14. Injunctive Relief.

Customer acknowledges that the remedy at law for any breach by Customer of the provisions of this Agreement will be inadequate and, accordingly, Customer hereby agrees that, in addition to any other remedy Service Provider may have, Service Provider shall be entitled to an injunction, restraining order or other equitable relief to enforce the terms of this Agreement.

15. Miscellaneous.

(a) Entire Agreement. The Agreement (including the exhibits, schedules and documents referred to herein) constitutes the entire agreement among the Parties and supersedes any prior understandings, agreements, or representations by or among the Parties, written or oral, to the extent they have related in any way to the subject matter hereof.

(b) Modification. The Agreement may not be modified or amended except in a writing signed by a duly authorized representative of each Party that expressly states the sections of this Agreement to be modified; no other act, usage, or custom will be deemed to amend or modify this Agreement. Each Party hereby waives any right it may have to claim that this Agreement was subsequently modified other than in accordance with this Section 15(b).

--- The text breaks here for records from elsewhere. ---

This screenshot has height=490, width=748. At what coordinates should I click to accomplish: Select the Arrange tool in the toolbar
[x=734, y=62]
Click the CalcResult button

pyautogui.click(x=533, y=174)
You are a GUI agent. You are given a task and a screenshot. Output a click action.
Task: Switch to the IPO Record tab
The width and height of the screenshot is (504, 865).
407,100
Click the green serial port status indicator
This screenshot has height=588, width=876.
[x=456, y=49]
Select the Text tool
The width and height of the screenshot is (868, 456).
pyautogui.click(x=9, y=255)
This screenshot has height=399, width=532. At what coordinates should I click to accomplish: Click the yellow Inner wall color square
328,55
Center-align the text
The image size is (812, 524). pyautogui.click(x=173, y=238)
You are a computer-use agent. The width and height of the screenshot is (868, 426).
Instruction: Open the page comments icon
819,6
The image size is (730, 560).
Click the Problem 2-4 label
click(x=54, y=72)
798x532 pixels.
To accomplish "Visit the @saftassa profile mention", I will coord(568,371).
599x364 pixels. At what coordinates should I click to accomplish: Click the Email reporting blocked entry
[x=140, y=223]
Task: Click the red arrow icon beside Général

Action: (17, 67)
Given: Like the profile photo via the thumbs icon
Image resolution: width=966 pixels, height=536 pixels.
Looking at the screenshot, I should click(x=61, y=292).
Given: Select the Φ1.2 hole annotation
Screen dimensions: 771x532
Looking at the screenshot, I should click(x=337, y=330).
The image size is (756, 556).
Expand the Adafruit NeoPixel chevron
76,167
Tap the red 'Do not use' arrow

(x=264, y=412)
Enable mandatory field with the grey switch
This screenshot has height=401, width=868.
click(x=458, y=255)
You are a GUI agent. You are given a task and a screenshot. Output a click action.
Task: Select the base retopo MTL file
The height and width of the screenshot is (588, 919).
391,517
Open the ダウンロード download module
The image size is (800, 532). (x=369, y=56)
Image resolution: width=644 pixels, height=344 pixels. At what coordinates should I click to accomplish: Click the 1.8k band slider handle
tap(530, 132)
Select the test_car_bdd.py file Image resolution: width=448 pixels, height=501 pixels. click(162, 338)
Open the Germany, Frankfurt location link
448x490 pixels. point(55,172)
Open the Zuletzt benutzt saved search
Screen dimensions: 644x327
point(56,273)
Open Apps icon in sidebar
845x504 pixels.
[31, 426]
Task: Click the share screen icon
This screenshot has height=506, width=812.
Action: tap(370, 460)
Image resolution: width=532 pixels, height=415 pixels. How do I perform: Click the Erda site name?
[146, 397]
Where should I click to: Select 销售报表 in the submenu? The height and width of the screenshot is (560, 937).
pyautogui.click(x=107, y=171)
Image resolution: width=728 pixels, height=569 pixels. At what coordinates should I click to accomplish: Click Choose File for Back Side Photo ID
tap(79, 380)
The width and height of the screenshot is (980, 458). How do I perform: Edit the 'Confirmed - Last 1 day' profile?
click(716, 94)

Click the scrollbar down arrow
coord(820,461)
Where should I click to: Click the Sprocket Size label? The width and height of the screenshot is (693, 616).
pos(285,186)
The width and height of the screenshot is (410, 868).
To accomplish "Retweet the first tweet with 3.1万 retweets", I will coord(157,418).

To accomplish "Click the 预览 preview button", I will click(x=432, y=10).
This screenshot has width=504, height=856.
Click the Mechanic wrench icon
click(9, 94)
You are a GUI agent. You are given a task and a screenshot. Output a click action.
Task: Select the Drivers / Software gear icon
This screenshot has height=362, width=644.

(c) Assignment. Customer may not assign its rights or obligations under this Agreement without Service Provider’s prior written consent.

(d) Third-Party Beneficiaries. This Agreement is an Agreement between the Parties, and confers no rights upon any of Customer’s employees, agents, contractors, or customer, or upon any other person or entity.

(e) Recitals, Schedules, and Documents. Any and all recitals, exhibits, agreements, schedules and documents referenced in this Agreement are incorporated herein through their respective reference and made a part hereof.

(f) Governing Law and Venue. The Agreement shall be governed by and construed in accordance with the domestic laws of the State of California without giving effect to any choice or conflict of law provisions or rule (whether of the State of California or any other jurisdiction) that would cause the application of the laws of any jurisdiction other than the State of California. The state and federal courts located in San Diego County shall have exclusive jurisdiction of all suits and proceedings arising out of or in connection with this Agreement.

(g) No Modification. Any amendment, addendum, or revision to the Agreement shall be valid only if in writing and signed by the Parties to be bound and against whom or in whose favor such amendment operates.

(h) Binding Effect. This Agreement is binding upon and shall inure to the benefit of the Parties hereto and their respective agents, employees, representatives, officers, directors, partners, members, divisions, co-venturers, stockholders, subsidiaries, affiliates, assigns, successors and predecessors in interest, descendents, dependents, family members, blood relatives, heirs, administrators, executors, and related entities.

(i) Severability. If any part of this Agreement is deemed to be invalid in any court of law, the remaining provisions of this Agreement shall remain in full force and effect, and may be enforced in accordance with the provisions hereof.

(j) Waiver. Any Party may waive compliance by another Party with any of the provisions in this Agreement. No waiver of any provision shall be construed as a waiver of any other provision. A waiver shall not be binding unless executed in writing be the Party making the waiver.

(k) Attorney Fees. The Parties agree that in the event any Party hereto shall initiate legal or arbitration proceedings to enforce performance of any term, covenant, or condition of this Agreement, the prevailing Party shall be entitled to recover from the unsuccessful Party its attorneys’ fees and court/arbitration costs incurred in connection with such proceeding.

(l) Purchase Orders. Customer may, for purposes of administrative convenience, use Customer’s standard form of purchase order to order Services. The Parties understand and agree that any terms or conditions on any such purchase order in any way different from or in addition to the terms and conditions of this Agreement will have no effect whatsoever and Service Provider hereby rejects all such terms and conditions.